Si tuviera que comparar toda mi vida con los cuatro años que tuve la dicha de disfrutar de la dulce compañía de este hombre excelente, no sería más que humo; una noche oscura y tediosa desde el día en que lo perdí. Desde entonces he llevado una vida triste y lánguida. Estaba tan acostumbrado a ser siempre su segundo en todos los lugares y en todos los intereses, que me parece que ahora no soy más que medio hombre, y que no tengo más que medio ser.

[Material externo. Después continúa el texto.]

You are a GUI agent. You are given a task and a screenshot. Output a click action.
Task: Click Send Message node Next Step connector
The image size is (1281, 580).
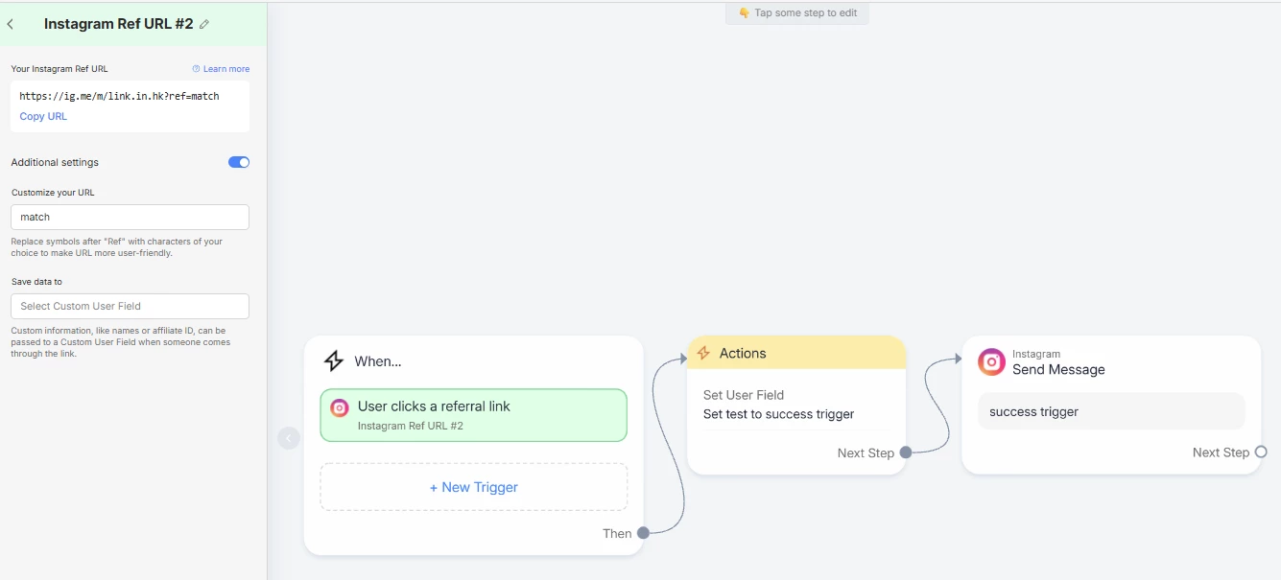tap(1261, 452)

Difícilmente esperaríamos tal pasión amorosa en la amistad y tal pesar del genial y amable ensayista.

La amistad te ilumina

La alegría que surge de una verdadera comunión de corazón con otra persona es quizá una de las más puras y grandes del mundo. No obstante, su función no se agota en el mero hecho de proporcionar placer. Aunque no seamos conscientes de ello, hay un propósito más profundo en ella, una educación en las artes más elevadas de la vida. Puede que nos fijemos en el placer que proporciona, pero su mayor bien se obtiene por el camino. Incluso en términos intelectuales supone la apertura de una puerta al misterio de la vida.

A fin de cuentas, solo el amor comprende. Proporciona información profunda. No podemos conocer nada de verdad sin simpatía, sin salir de nosotros mismos y entrar en los demás. Una persona no puede ser en verdad naturista y entender qué hacen los pájaros y los insectos con precisión a menos que pueda observarlos larga y amorosamente. Nunca podremos conocer a nuestros hijos a menos que los amemos. Muchas de las estancias de la casa de la vida permanecen cerradas hasta que el amor las abre con su llave.

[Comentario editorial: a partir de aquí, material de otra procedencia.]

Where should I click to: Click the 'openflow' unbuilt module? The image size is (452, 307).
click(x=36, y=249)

Aprender a amar todo tipo de nobleza permite comprender el verdadero significado de las cosas y ofrece un criterio para determinar su importancia relativa. Un espectador desapegado no ve nada, o lo que es peor, ve mal. La mayor parte de nuestras consideraciones mezquinas acerca de la naturaleza humana en la literatura moderna, de nuestros falsos realismos en el arte y de nuestros estúpidos pesimismos en la filosofía se deben a una lectura poco inteligente que se contenta con los hechos superficiales. Algunos se ponen a anotar y cotejar impresiones, y tal vez a hacer un estudio científico de los peores lugares, sin desarrollar un interés genuino por las vidas que ven, y por lo tanto sin llegar a comprenderlas verdaderamente. Les falta la interioridad, que solo el amor puede proporcionar. Si miramos sin amor, solo podemos ver el exterior, la mera forma y expresión del sujeto estudiado. Solo con tierna compasión y amorosa simpatía podemos ver la belleza incluso en los ojos apagados por el llanto y en el rostro fijo y pálido que padece. A menudo veremos brillar a través de ellos una noble paciencia, lealtad al deber, virtudes y gracias que los demás ni siquiera sospechan.

El significado divino de una verdadera amistad es que a menudo es la primera revelación del secreto del amor. No es un fin en sí misma, sino que tiene su mayor valor en aquello a lo que conduce, el don inestimable de ver con el corazón más que con los ojos. Amar a un alma por su belleza, su gracia y su verdad es abrir el camino para apreciar a todas las almas bellas, verdaderas y llenas de gracia, y para reconocer la belleza espiritual dondequiera que se encuentre.